To keep the prototype visually complete without dynamic generation yet, we use a Compositional Asset Naming Convention.

  • Base Path: /assets/images/rooms/
  • Naming Schema: [biome]_[type]_[exits].png
  • Parameters:
    • biome: dungeon (fixed for now).
    • type: empty, sparse, furnished, treasure, boss.
    • exits: A string combination of l (left), m (middle/forward), r (right).
      • Example: dungeon_sparse_lr.png (Room with exits Left and Right).
      • Fallback: If specific exit variation missing, fall back to [biome]_[type].png.

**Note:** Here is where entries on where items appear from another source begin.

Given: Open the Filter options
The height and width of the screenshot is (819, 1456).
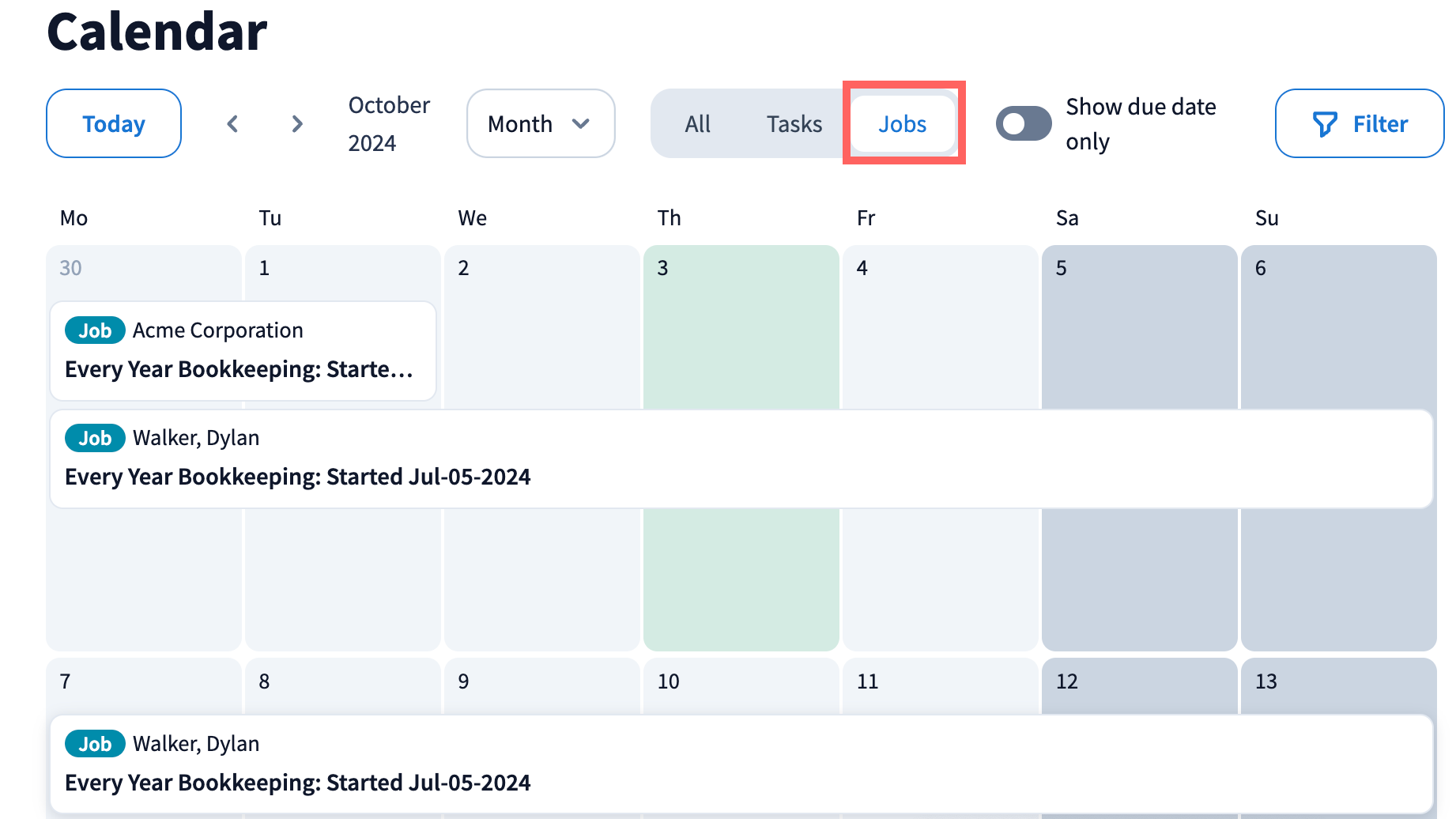Looking at the screenshot, I should tap(1360, 124).
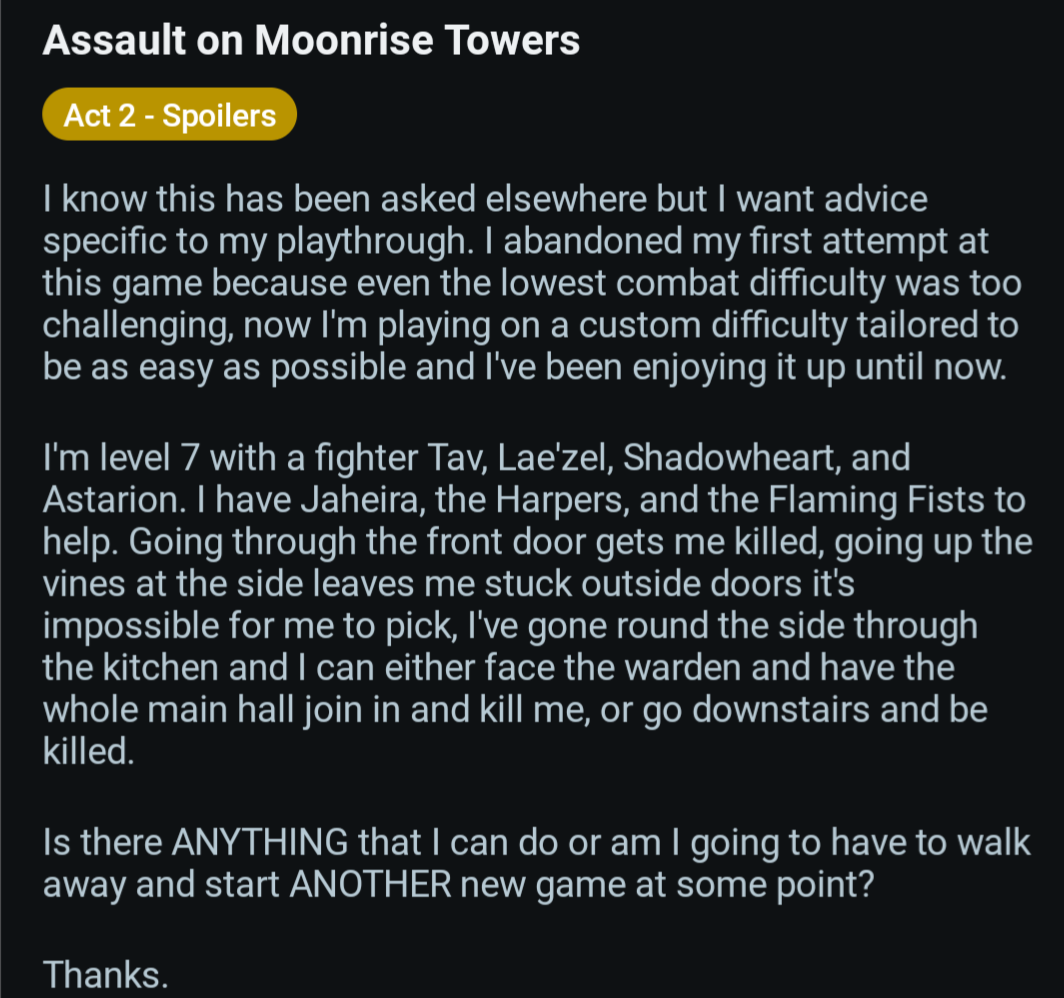Open the Act 2 - Spoilers flair tag

pos(169,115)
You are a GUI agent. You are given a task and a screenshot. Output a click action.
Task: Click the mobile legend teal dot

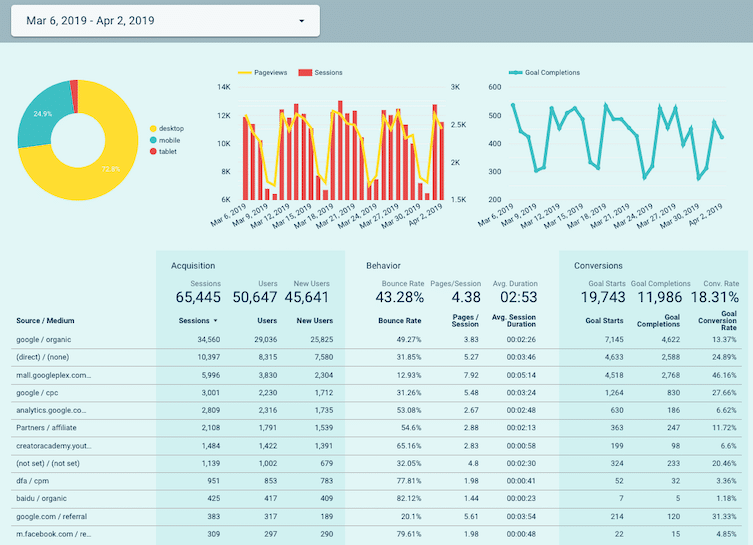point(153,140)
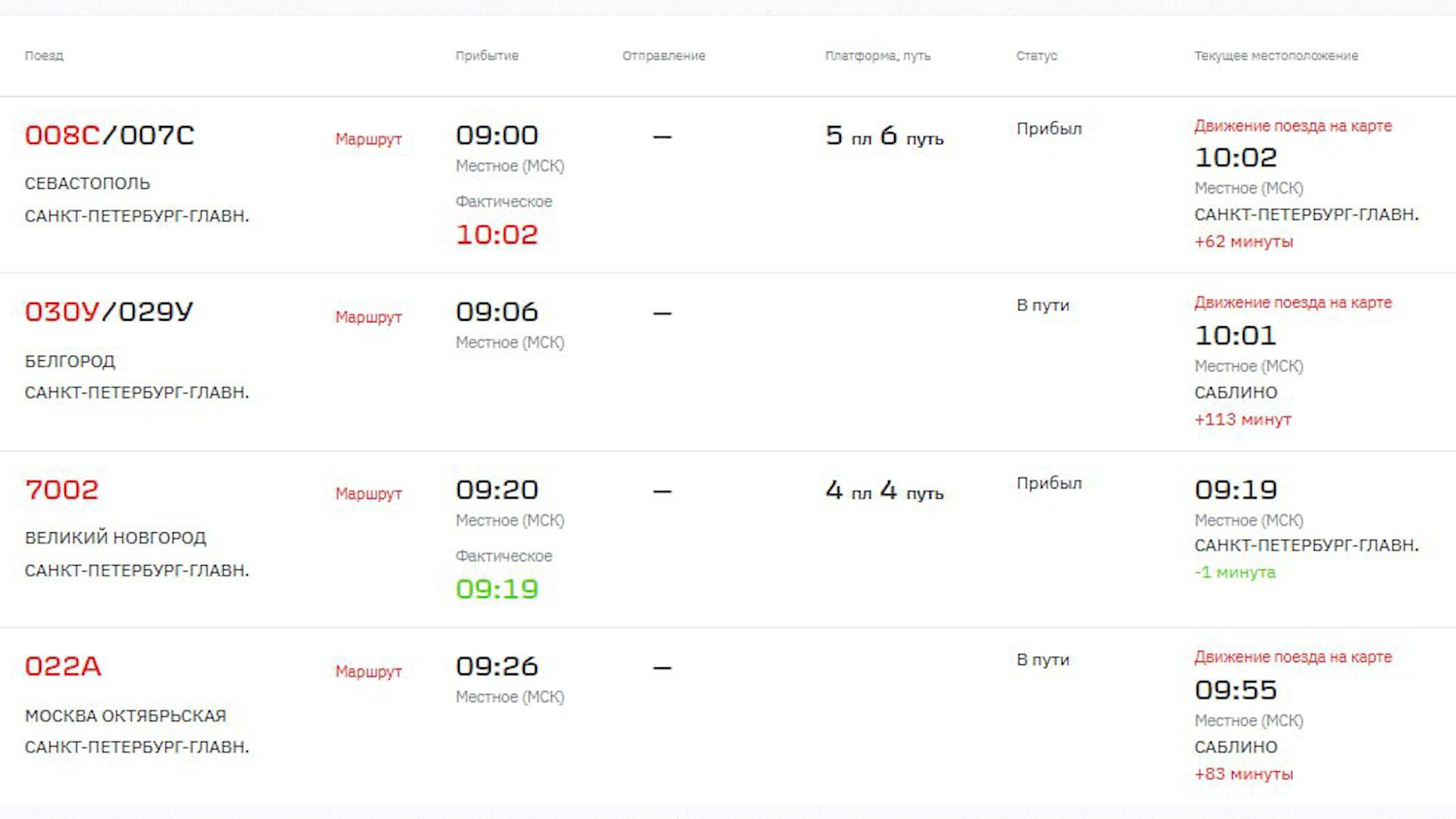This screenshot has height=819, width=1456.
Task: Click the Платформа, путь column header
Action: [877, 56]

3. Frontend Technology (React + Tailwind)

Components

  • GameContainer: Manages the main API polling/WebSocket connection.
  • TerminalLog: A virtualized list (using react-window or similar if text gets long) to handle infinite scroll efficiently.
  • RoomRenderer: Logic to determine which PNG to load based on GameState.currentRoom.
  • MapCanvas: HTML5 Canvas component that draws the grid graph relative to the player's position.

State Management

  • Zustand Store:
    • messages[]: Array of { sender: 'user'|'system'|'narrator', text: string }.
    • gameState: The full JSON object synced from backend (Player, Room, etc.).
    • uiState: { isInventoryOpen: boolean, isLoading: boolean }.

4. Interaction Design

  • Hybrid Input:
    • Typing: Users can type "Pick up sword".
    • Clicking: Clicking "Rusty Sword" in the Room Objects panel triggers the exact same API call (pickup sword) as if the user typed it. This teaches the user the text commands while offering GUI convenience.